### Brano selezionato

A me non è arrivato nulla.
Mi spiace per quanto accaduto.


----------



## gabri65 (25 Febbraio 2020)

pazzomania ha scritto:


> Anche a me ha scritto qualcosa sull' argomento in questione, personalmente penso l' abbia fatto ingenuamente ( almeno per quanto scritto a me), ha fatto considerazioni secondo me errate, ma credo non sia una persona cattiva.
> 
> Pero' se si è messo a farlo per mezzo forum, si è incaponito oltre modo.



Capisco.

Detto questo, non entro in merito. Spero solo ci sia buona fede, da qualsiasi parte, e la questione si risolva per il meglio.


----------



## Hellscream (25 Febbraio 2020)

Controllato nei PM, a me non è arrivato nulla (apparte la gente che chiede di Rachel )


----------



## Lorenzo 89 (25 Febbraio 2020)

Anche da parte mia nulla.


----------



## Route66 (25 Febbraio 2020)

Admin ha scritto:


> Non apro mai posto del genere perchè sono cose riservate, ma in questo caso sono costretto a farlo. Mi hanno girato dei PM nei quali l'utente MarcoG rivolgeva accuse pesanti nei miei confronti riguardo la gestione del forum, guadagni, partite iva e quant'altro.

######

* Completa quanto segue:
1/ Nella discussione del forum, quali nomi utente compaiono nelle righe di intestazione seguite da una data? Elencali tutti.
2/ Indica se ciascuna affermazione concorda con la discussione del forum, rispondendo sì o no e citando le parole decisive: (a) Lorenzo 89 dice di aver ricevuto anche lui un messaggio; (b) gabri65 dichiara di non voler entrare nel merito della questione; (c) nel messaggio di Admin citato da Route66, i PM con le accuse di MarcoG gli sono stati inoltrati da altri.
3/ Prosegui la discussione del forum a partire dall'ultima frase riportata.

### Estratti dei dati

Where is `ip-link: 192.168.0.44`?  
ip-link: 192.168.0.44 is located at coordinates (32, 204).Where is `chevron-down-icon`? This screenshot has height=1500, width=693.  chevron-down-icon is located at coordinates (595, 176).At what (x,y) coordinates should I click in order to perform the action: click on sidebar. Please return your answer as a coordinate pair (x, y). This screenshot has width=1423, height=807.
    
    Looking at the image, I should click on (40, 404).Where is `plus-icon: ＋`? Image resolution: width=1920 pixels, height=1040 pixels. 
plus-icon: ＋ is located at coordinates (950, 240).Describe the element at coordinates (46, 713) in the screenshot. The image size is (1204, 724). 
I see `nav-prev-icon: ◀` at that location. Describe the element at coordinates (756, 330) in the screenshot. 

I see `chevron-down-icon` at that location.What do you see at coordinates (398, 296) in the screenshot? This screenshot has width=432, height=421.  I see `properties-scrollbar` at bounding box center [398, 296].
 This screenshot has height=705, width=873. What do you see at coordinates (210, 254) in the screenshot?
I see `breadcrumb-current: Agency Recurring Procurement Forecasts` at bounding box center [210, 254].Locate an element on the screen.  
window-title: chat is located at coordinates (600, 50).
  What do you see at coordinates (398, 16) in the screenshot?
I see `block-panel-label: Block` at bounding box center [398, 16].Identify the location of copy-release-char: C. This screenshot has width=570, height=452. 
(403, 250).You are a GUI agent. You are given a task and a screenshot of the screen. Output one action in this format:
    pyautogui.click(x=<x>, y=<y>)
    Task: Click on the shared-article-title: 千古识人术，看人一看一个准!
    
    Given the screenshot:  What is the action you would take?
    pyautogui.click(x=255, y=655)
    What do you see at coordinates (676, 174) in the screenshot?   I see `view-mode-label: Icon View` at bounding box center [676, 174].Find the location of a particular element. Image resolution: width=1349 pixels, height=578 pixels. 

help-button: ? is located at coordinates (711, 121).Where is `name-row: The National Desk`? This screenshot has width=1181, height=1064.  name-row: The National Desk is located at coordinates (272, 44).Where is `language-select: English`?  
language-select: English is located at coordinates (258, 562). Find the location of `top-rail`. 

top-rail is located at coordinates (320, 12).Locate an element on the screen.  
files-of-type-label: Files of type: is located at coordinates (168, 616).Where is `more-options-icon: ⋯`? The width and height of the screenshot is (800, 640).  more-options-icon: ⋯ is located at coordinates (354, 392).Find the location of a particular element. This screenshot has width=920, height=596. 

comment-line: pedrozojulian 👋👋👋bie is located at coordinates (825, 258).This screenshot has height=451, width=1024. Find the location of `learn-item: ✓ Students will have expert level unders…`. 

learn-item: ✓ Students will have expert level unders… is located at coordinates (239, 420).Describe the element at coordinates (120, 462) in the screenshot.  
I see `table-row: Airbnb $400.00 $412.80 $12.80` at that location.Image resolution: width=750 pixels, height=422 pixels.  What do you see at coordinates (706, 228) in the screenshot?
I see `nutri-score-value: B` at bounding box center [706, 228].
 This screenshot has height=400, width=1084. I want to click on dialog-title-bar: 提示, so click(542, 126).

######

* Risultati delle attività:
1/ gabri65, Hellscream, Lorenzo 89, Route66

2/
(a) No: "Anche da parte mia nulla."
(b) Sì: "Detto questo, non entro in merito."
(c) Sì: "Mi hanno girato dei PM nei quali l'utente MarcoG rivolgeva accuse pesanti nei miei confronti"

3/
> 
> *Non so se abbia fatto lo stesso con altri utenti. Nel caso, vi prego di inviarmi gli screen tramite PM o attraverso il form email (resterete assolutamente anonimi) in modo da valutare il da farsi. Che stavolta mi sono proprio stufato.*
> 
> Per chiudere: il successo di questo sito negli anni sta mando ai pazzi tanta gente, e non riesco a capire il perchè. Ci facciamo un mazzo così, per tutto il giorno, e questo è il premio.



Prendo atto di quanto scritto sopra e confermo di non aver ricevuto alcun messaggio.
Rimango abbastanza perplesso in quanto non fa parte del mio modo di agire e pensare le cose....spero si chiarisca e risolva tutto nel breve!


----------



## Butcher (25 Febbraio 2020)

Che gran pezzo di emme.
Mi dispiace...


----------



## admin (25 Febbraio 2020)

*Dai messaggi che ricevuto via PM ho capito che era solito inviare messaggi diffamatori nei miei confronti agli utenti che richiamavo all'interno delle discussioni. Probabilmente con l'intento di aizzare. Una cosa abbastanza scientifica. *


----------



## diavoloINme (25 Febbraio 2020)

Ho appena controllato nei messaggi privati : ho ricevuto nulla.
Nei miei confronti si è posto sempre in modo educato e costruttivo.
Mi auguro si possa risolvere tutto, mi spiace per l'increscioso episodio.


----------



## Toby rosso nero (25 Febbraio 2020)

Certa gente non ha davvero niente da fare o pensare nella vita.


----------



## 7vinte (25 Febbraio 2020)

Mai ricevuto nulla da lui


----------



## Magnus_Marcus (25 Febbraio 2020)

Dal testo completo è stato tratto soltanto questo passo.